Sekolah Dasar merupakan awal dari sebuah proses pendidikan, di Sekolah Dasar ini seorang anak akan mulai diajarkan bagaimana
membaca, menulis, berhitung, serta mengenal hal-hal yang ada dilingkungannya, tentunya itu bukanlah sebuah pekerjaan yang mudah dan
bahkan memiliki tantangan yang sangat tinggi. Pendidikan di Sekolah Dasar sering kali dianggap sebagai dasar utama dalam kehidupan
seseorang. Jalannya proses pendidikan sangat dipengaruhi oleh kondisi
perkembangan kognitif peserta didik. Piaget dalam Gunarsa, 1987 menganggap belajar sebagai proses yang aktif yang harus disesuaikan
dengan tahap-tahap perkembangan anak. Oleh karena itu guru juga harus mampu memiliki pemahaman tentang perkembangan kognitif anak.
Rentang usia peserta didik di Sekolah Dasar adalah sekitar 7 sampai 12 tahun. Menurut Piaget dalam Irwanto, 1997 tahap
perkembangan kognitif anak pada usia 7 – 12 tahun masuk pada tahap perkembangan operasional konkrit, dimana seorang anak mampu menalar
suatu objek yang diubah bagaimanapun bentuknya. Selain itu pada usia ini anak mampu mengklasifikasikan objek berdasarkan cirinya. Meskipun
demikian, pemikiran logis anak masih terpancang pada objek konkrit yang disajikan. Untuk itu guru SD harus mampu menyajikan pelajaran
sedemikian rupa sehingga anak mampu memahaminya, misalnya dengan menyajikan pelajaran yang berisi obyek atau benda-benda yang nyata.

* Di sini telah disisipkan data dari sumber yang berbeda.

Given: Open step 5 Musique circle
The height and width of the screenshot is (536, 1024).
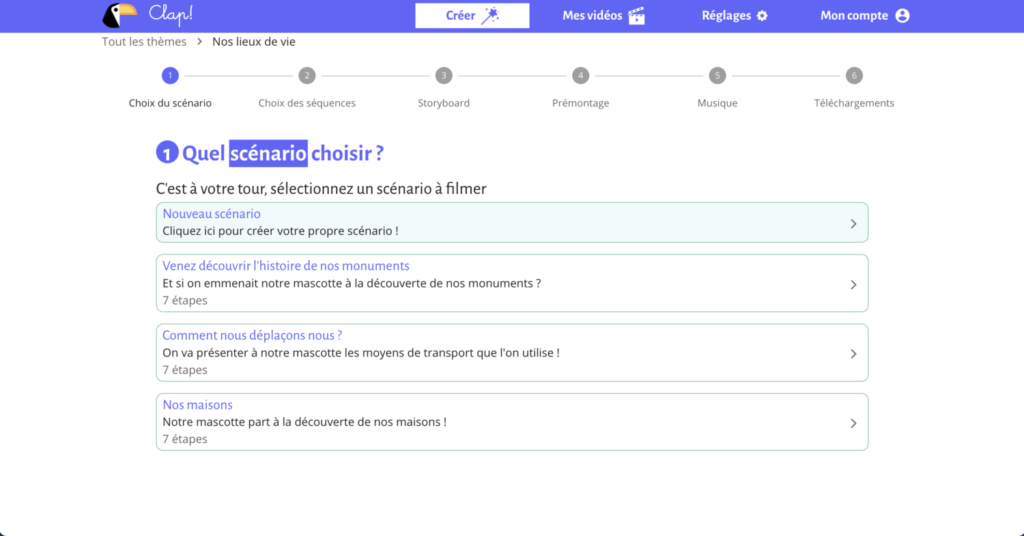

Pendidikan pada tingkat SMP masih termasuk dalam pendidikan dasar, tapi dalam hal karakteristik peserta didik secara umum tentunya
sudah sangat berbeda dengan peserta didik di SD. Guru SMP memiliki peserta didik yang usianya sekitar 13 sampai 15 tahun. Usia ini secara
kognitif masuk pada tahap perkembangan operasional formal. Dalam tahap ini seorang anak mampu berpikir secara abstrak dan simbolis. Pola
berpikir anak juga menjadi lebih fleksibel dan mampu melihat persoalan dari berbagai sudut yang berbeda Piaget, dalam Irwanto, 1997. Dalam
usia ini seorang anak masuk pada usia pubertas yang sering disebut periode tumpang tindih, yaitu saat akhir masa kanak-kanak dan awal masa
remaja Irwanto, 1997. Periode ini merupakan masa yang sulit bagi seseorang, sehingga tentunya akan menimbulkan berbagai macam
permasalahan dan tantangan bagi guru. Berdasarkan uraian di atas maka peneliti bermaksud untuk
mengetahui perbedaan tingkat stres antara guru SD dan guru SMP khususnya di kecamatan Pakis Kabupaten Magelang.